In the mid and late 1960s Weiss co-wrote several successful songs with lyricist Scott English. These included "Bend Me, Shape Me", a hit for The American Breed (US no.5, UK no.24) and Amen Corner (UK no.3); "Hi Ho Silver Lining", a UK hit for Jeff Beck (UK no.14); and "Help Me Girl", a hit for Eric Burdon & The Animals (US no.29, UK no.14). He also co-wrote, with Jerry Ross, "Mr. Dream Merchant", a hit for Jerry Butler (US no.38) and later (as "Dream Merchant") for New Birth (US no.36). He also wrote "Evil Woman," which was recorded by the U.K. blues-rock band Spooky Tooth, a track that appeared on their second album, Spooky Two.

In 1971, he moved with his family from New York to Los Angeles, where he worked for Famous Music. He recorded a singer-songwriter album, Black & Blue Suite, in 1974 for 20th Century Records. The album's opening track, "Rhinestone Cowboy", was released as a single and rose to no.24 on the Billboard adult contemporary chart.

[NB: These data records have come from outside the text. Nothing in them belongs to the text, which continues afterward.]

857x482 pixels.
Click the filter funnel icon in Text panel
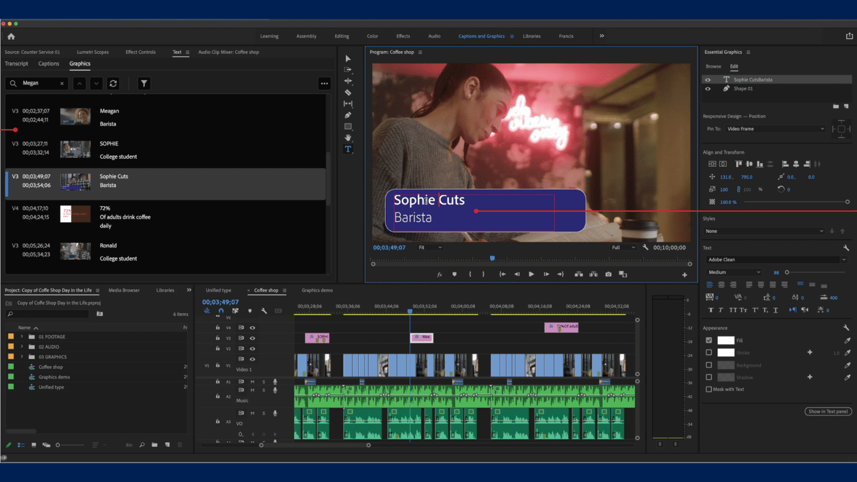[x=144, y=84]
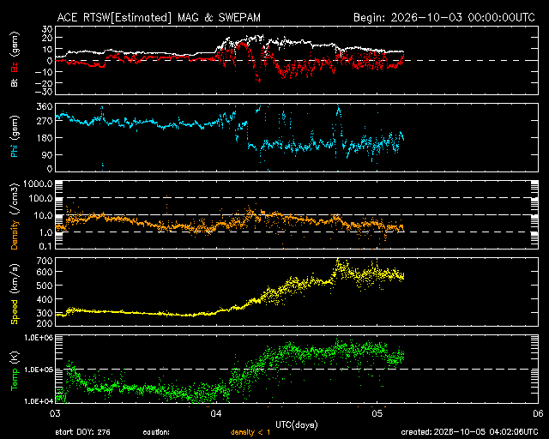Click the 360 Phi scale label
549x439 pixels.
46,106
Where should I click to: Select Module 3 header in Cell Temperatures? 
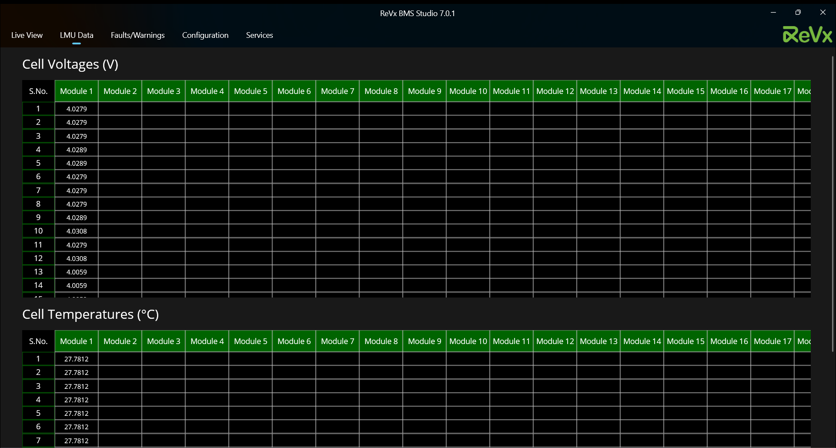coord(164,341)
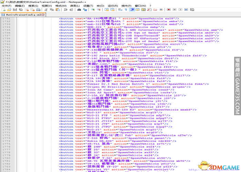Open Find with the binoculars icon
The width and height of the screenshot is (241, 172).
pos(79,10)

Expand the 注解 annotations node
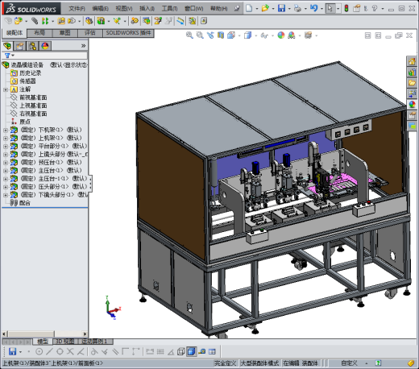(6, 89)
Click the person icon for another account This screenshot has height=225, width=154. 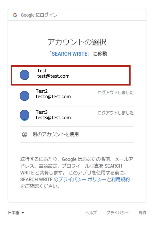25,134
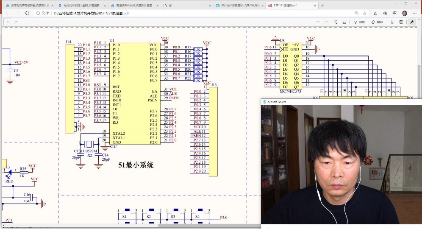The image size is (422, 229).
Task: Zoom out the PDF with minus button
Action: tap(318, 22)
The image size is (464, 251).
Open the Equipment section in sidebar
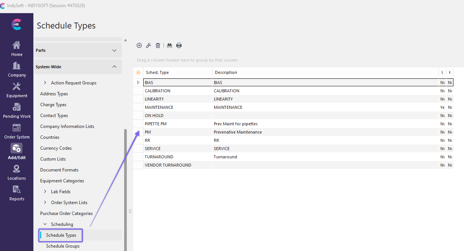click(17, 90)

Glen Campbell heard and liked the song, and recorded it; his version became an international hit, reaching no.1 in the US and several other countries, and no.4 in the UK, and was the Country Music Association's Song of the Year in 1976. Another track from Black & Blue Suite, "Lay Me Down," was covered by Barry Manilow on his albums Tryin' to Get the Feeling and Barry Manilow Live and by Glen Campbell on his album Bloodline.

Weiss moved to Nashville in 1992, and continued to write songs for other artists, as well as developing his idea for a musical based around "Rhinestone Cowboy". He also released an album in his own name, Cuts and Scratches, in 2010.